So, I got married Good Friday to my partner of the past ten years.  Leading up to the day, I kept being asked how I felt and was I excited and my answer, much to everyone’s consternation, was always the same…not really.  Now let me explain, I want to break this down from my viewpoint so it won’t ever need to be asked of me again.  As I have stated in previous posts, this is not because of any lack of love for Johni, my real “Ride or Die Chick”.  It’s more because of having to face the rejection from my blood family because of my “chosen lifestyle”.

Although I put on a brave face for the public, I don’t like rejection either and I have spent years learning how to erect the wall before the fiery darts hit me.  Fiery darts in the form of hurtful words or sentiments regarding my life, not lifestyle but life.  Gay is who I am.  Puberty did not arrive and I suddenly had to make a choice about girls or boys, I always loved women. Period.  A Believer in the Most High is also who I am and who I have always been.  These two things are NOT mutually exclusive, despite what those who don’t get it think.  Trust me when I tell you that God and I have had innumerable conversations about this topic over the years and we’re good with the current situation.

First off, I never really had any concern with the concepts of marriage or children.  I considered myself way to impetuous to be laden down with either.  That may be selfish, but as they say, “To Thine Own Self Be True”.  Plus, being gay, I never imagined that these things would be part of my life equation.  Marriage JUST became legal in the past few years, so I’m trippin when people keep saying, “It’s about time”.  Like I was holding back on making her an “honest woman” or something. Honestly, it wasn’t on my radar when we initially got together.  Plus, none of my “model couple” friends, who have been committed for over 20 years are married and they are extremely blessed.  I figured we were good.  My emphasis has always been on making the actual relationship work and the ceremony/celebration can come afterwards.  I know quite a few couples, both hetero and gay who did all the pomp and circumstance and still ended up crashing and burning in fiery separations.  At first I even resented the push from friends to get married because I felt like I already was.  I mean a relationship is work.  Like Common said in “The Light”, “You know I ain’t the type to walk around with matchin’ shirts
If relationship is effort I will match your work
”.  I felt like once I said “Hey, let’s build something together”, I was all in.  I didn’t think a piece of paper would change anything about the effort I was investing into this relationship.  I didn’t need the validation of the government when I knew that God put us together, because we have both been consulting Him all along.  Anyway, this was just the top layer of reasoning.  The root was even deeper.

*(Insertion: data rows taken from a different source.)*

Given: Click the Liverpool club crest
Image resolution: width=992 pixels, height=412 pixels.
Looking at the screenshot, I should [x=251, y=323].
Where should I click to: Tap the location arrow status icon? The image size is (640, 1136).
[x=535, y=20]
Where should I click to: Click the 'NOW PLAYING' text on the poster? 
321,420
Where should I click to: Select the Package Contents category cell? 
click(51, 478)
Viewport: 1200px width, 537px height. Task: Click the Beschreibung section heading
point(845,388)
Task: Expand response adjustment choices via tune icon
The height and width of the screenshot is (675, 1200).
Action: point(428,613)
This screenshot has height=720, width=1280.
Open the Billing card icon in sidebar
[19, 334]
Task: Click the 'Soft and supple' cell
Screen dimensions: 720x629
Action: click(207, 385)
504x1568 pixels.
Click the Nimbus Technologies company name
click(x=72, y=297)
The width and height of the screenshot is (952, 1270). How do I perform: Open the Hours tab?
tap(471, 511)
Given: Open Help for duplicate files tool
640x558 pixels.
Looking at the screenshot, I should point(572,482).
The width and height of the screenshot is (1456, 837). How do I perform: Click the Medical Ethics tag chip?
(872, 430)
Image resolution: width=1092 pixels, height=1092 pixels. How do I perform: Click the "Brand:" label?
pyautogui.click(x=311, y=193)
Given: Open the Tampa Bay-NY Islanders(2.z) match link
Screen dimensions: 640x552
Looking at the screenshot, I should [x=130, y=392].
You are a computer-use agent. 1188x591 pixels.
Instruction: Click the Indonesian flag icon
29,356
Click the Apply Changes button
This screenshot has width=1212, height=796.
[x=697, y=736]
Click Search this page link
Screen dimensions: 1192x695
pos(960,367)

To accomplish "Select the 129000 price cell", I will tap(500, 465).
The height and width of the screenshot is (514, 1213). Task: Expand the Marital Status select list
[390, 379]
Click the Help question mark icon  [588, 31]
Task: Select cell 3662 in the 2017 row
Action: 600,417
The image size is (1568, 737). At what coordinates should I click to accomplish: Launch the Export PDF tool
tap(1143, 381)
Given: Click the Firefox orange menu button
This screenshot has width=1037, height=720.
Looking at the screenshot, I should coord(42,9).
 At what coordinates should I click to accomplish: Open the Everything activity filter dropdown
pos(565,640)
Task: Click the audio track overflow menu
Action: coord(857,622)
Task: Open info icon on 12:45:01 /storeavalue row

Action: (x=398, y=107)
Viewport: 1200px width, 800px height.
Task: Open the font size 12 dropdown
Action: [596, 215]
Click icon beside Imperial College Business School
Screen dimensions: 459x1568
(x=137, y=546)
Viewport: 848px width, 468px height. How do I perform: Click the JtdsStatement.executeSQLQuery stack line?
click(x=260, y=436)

I didn’t even want to deal with the real reason for my reluctance.  I had to let the blunt cry for me on this one.  I was forced to face the facts during my conversation with my sister-in-law yesterday.  She texted me to confirm that I indeed got married on Good Friday and why didn’t I tell anyone in the family.  Once the answer formed in my brain and the words were typed, the old wound was reopened.  “Why? nobody in the family wanted to attend so…”.  Then of course the phone call ensued and I had to explain my position to her.  Once I heard myself verbalize the complete answer, the bleeding was unstoppable.  I refused to let my voice crack when explaining how I wanted to avoid the painful rejection of realizing that my sententious siblings couldn’t set aside their views to celebrate my happiness with me.  Although I have and always will consistently support their life events and their children’s events…simply because I love them and we are blood.  If religion is the reason then let me point out the hypocrisy.  Even Jesus hung out with sinners. Like Jadakiss said on Rapture, “If you ain’t God it ain’t in your actions to judge It is what it is turns into it was what it was”.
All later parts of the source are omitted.